The Head of Energy Research, Ecobank
Capital, Mr. Dolapo Oni, told our correspondent that the decline in
imports from the country’s top importers – India and China – was
expected, adding that it became cheaper to buy oil from several other
countries, especially from Central and South America.
“There was a lot of substitution between
cargoes from West Africa and from these regions. Furthermore, Saudi
Arabia raised oil output from 9.6 million barrels per day to 10 million
bpd within the last quarter of 2014 to compensate for the fall in
Libya’s oil output.
“The proximity to Asia means the extra
barrels were pushed into Asia at lower prices. Saudi Arabia cut its
official selling price to Asia in October and November but raised it
slightly in December.”
Not only has the United States
drastically reduced its import of Nigerian crude as a result of its
increasing shale oil production, the country is gearing up to export its
crude oil, with Asia being a key target destination.
After months of pressure over the ban on
exports of most domestic crude in the US, the President Barack Obama
administration in January took steps that were expected to unleash a
wave of ultra-light shale oil known as condensate onto global markets.
The US imports of Nigerian crude oil
tumbled by 75 per cent last year to 21.51 million barrels, the lowest
since the country started importing from Nigeria, the US Energy
Information Administration said.
The country, which traditionally had been
the largest importer of Nigerian oil until the last few years, changed
to the 10th largest in 2014.
In July last year, the US imports of Nigerian crude fell to zero for the first time on record, according to data from the EIA.
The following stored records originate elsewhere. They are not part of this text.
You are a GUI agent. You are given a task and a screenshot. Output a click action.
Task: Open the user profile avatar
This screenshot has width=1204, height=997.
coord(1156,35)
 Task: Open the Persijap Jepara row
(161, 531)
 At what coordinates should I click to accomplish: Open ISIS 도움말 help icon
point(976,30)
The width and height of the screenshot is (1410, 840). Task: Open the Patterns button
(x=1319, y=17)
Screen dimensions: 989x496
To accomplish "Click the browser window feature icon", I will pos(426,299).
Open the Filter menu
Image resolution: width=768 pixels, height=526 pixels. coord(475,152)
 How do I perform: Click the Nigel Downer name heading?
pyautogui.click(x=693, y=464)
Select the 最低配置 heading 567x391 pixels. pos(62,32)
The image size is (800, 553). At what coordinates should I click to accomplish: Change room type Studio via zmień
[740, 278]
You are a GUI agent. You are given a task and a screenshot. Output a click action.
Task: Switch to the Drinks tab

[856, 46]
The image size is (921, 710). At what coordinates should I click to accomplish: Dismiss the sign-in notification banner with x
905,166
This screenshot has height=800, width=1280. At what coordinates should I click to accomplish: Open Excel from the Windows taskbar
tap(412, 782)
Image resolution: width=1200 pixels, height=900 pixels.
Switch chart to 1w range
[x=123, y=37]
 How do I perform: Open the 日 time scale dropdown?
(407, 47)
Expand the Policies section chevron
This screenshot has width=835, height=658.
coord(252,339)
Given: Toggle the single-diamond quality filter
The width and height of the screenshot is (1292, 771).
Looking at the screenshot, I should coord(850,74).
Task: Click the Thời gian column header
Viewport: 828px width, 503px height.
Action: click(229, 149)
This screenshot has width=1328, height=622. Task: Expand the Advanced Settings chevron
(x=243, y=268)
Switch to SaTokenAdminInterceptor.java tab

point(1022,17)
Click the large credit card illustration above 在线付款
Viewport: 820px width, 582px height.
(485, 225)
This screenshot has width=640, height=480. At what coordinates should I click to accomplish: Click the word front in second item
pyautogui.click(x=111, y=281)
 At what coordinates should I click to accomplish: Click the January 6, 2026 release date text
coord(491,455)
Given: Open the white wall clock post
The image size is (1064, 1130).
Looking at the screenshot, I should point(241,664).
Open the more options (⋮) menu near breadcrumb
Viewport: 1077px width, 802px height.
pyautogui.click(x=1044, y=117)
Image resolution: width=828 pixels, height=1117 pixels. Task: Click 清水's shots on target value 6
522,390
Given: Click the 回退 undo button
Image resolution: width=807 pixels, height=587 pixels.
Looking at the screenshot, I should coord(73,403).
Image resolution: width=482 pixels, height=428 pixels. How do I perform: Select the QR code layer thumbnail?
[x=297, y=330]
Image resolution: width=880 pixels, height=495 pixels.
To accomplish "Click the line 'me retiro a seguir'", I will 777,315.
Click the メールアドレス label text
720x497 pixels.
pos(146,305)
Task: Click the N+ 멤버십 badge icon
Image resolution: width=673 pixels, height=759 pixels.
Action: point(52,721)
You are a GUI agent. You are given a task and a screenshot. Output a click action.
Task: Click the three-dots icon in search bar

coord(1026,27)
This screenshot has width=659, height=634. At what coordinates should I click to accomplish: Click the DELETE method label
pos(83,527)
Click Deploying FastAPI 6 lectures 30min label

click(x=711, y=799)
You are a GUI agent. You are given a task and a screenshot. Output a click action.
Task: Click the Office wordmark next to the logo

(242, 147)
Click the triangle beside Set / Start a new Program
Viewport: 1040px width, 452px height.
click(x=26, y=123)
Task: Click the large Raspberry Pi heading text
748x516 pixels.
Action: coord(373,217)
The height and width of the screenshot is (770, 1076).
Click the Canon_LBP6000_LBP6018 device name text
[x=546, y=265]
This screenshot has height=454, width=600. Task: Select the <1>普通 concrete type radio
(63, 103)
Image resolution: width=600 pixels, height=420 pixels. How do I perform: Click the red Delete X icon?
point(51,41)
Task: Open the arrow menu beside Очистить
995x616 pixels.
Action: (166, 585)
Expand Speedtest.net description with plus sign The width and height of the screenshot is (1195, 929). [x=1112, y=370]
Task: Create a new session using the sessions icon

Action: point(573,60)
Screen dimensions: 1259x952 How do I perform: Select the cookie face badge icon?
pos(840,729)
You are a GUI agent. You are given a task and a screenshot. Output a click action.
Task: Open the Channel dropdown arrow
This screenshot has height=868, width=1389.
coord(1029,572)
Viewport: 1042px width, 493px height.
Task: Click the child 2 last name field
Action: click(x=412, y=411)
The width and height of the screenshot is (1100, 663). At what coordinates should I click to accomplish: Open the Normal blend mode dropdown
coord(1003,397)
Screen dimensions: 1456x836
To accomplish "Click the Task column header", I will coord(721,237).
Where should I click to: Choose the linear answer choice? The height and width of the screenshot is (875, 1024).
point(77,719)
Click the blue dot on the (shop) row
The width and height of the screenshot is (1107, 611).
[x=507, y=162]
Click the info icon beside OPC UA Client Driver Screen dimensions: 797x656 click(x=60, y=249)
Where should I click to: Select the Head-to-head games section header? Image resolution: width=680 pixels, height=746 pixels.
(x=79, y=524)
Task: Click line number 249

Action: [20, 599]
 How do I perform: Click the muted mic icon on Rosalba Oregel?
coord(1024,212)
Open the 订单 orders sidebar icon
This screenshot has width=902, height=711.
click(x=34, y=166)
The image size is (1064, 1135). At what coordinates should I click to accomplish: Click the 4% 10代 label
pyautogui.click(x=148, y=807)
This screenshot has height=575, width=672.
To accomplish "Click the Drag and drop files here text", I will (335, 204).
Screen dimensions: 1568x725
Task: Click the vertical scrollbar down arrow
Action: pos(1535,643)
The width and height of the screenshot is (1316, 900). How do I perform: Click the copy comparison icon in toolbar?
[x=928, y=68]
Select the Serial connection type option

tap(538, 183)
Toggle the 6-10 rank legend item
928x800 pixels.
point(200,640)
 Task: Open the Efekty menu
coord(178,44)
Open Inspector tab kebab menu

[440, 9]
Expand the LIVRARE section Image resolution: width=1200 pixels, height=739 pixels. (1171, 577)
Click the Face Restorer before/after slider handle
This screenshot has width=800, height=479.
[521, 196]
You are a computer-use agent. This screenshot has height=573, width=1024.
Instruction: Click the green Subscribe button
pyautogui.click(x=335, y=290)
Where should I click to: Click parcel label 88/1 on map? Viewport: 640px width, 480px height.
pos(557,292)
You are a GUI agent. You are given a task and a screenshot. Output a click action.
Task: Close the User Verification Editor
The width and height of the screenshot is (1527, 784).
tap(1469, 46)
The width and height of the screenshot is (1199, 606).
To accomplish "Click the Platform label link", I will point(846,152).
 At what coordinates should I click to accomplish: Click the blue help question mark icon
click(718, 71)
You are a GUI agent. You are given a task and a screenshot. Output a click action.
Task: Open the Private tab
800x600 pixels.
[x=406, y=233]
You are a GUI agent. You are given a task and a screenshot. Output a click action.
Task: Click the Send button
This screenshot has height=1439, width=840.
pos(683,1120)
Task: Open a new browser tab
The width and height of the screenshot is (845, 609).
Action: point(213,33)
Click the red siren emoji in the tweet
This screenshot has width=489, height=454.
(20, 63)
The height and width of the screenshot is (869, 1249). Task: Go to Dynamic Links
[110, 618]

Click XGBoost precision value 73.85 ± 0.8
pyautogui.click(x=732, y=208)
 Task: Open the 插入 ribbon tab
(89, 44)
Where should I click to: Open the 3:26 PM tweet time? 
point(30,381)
Analysts at Ecobank had recently raised
concerns that the continued oversupply in the global oil market and the
weak global economic picture could constrain oil demand.
“Thus, Nigeria could see a major
reduction in oil revenues in 2015 compared to 2014 due to the much lower
average oil price anticipated in the year. The country already faces
considerable difficulties in selling its crude oil cargoes with a
persistent overhang for its crude oil cargoes since December 2014,” they
said.
The Ecobank analysts said the NNPC had offered further discounts to push sales but increasingly faced lower price differentials.
They noted, “This is expected to redirect
government attention to other revenue sources as it seeks to fill the
gap in its revenue profile. Receipts from crude oil sales have
traditionally provided over 67 per cent of government revenue.
“The lower oil price environment could
also sustain the downward trend in the country’s foreign reserves and
exchange rate, which are dependent on the foreign currency earned by
crude oil sales.”
Crude oil exports account for over 90 per cent of the country’s exports and remain the key source of foreign currency.